- _TASK TO CARRY OUT_
Lay out every line of the entries below as a Markdown table with the columns "No." and "Text", numbering the rows in order and omitting blank lines. Leave the pictures out of the table.
--- DATA FOR PROCESSING ---
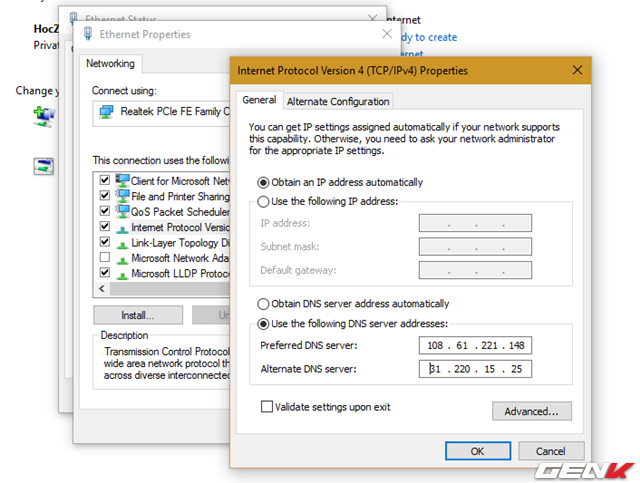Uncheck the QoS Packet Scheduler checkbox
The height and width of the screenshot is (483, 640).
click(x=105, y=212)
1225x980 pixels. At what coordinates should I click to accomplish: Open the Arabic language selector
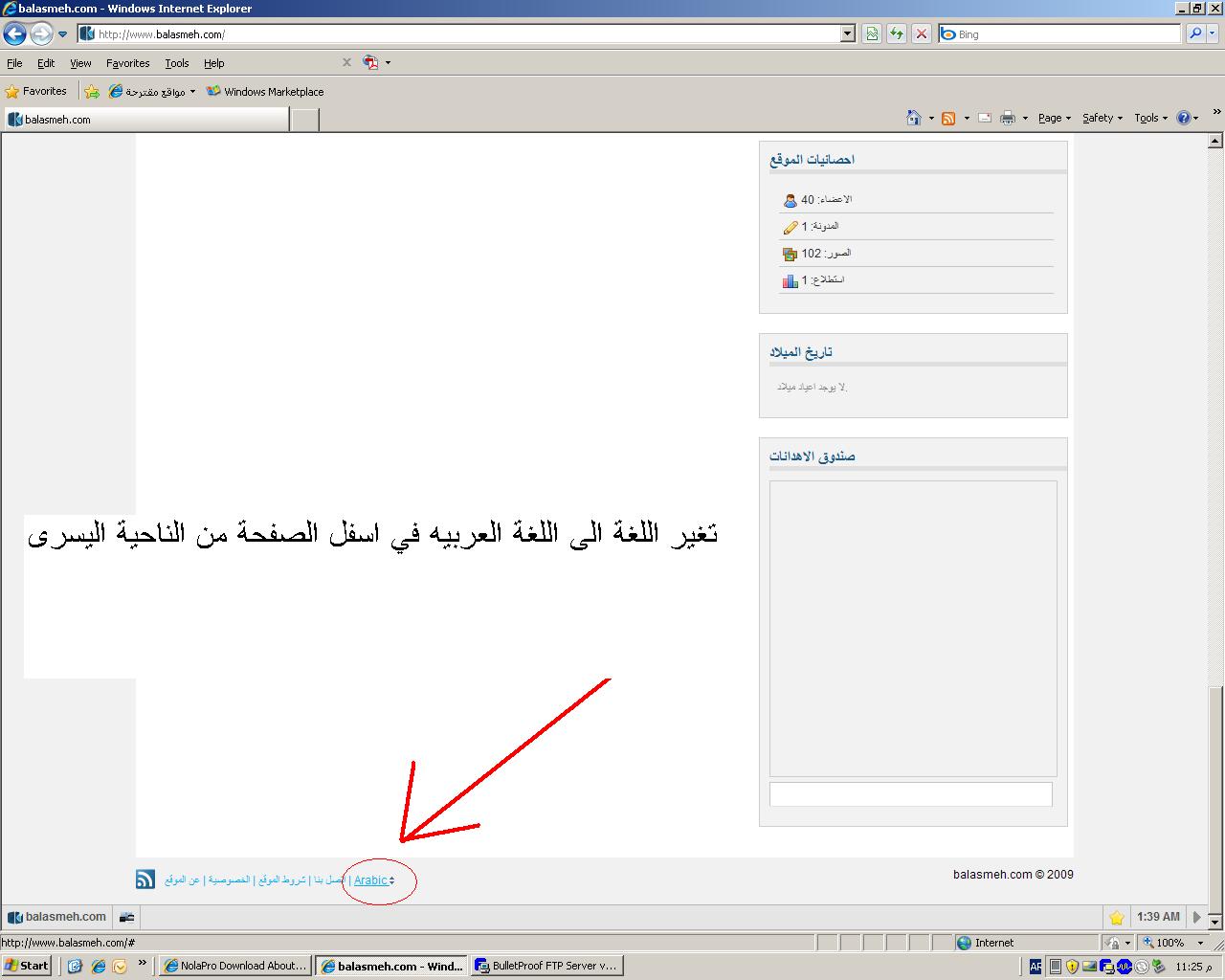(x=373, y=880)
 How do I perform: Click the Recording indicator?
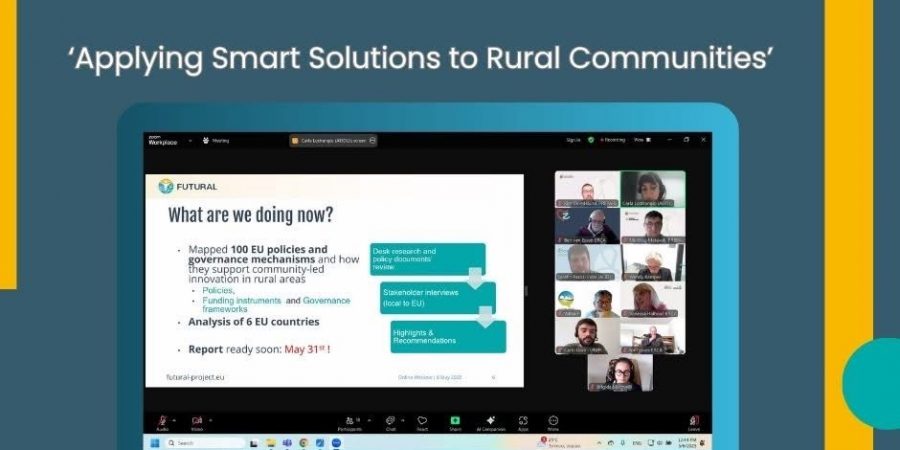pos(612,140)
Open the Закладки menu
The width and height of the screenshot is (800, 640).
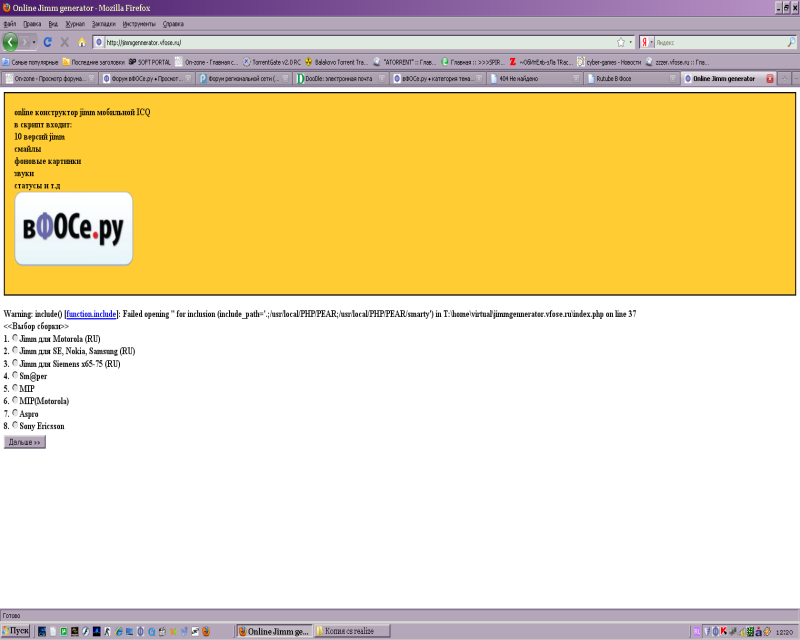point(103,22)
---
- _RIGHT ANSWER_
| No. | Text |
|---|---|
| 1 | Uncheck the QoS Packet Scheduler checkbox |
| 2 | The height and width of the screenshot is (483, 640). |
| 3 | click(x=105, y=212) |
| 4 | 1225x980 pixels. At what coordinates should I click to accomplish: Open the Arabic language selector |
| 5 | (x=373, y=880) |
| 6 |  How do I perform: Click the Recording indicator? |
| 7 | pos(612,140) |
| 8 | Open the Закладки menu |
| 9 | The width and height of the screenshot is (800, 640). |
| 10 | point(103,22) |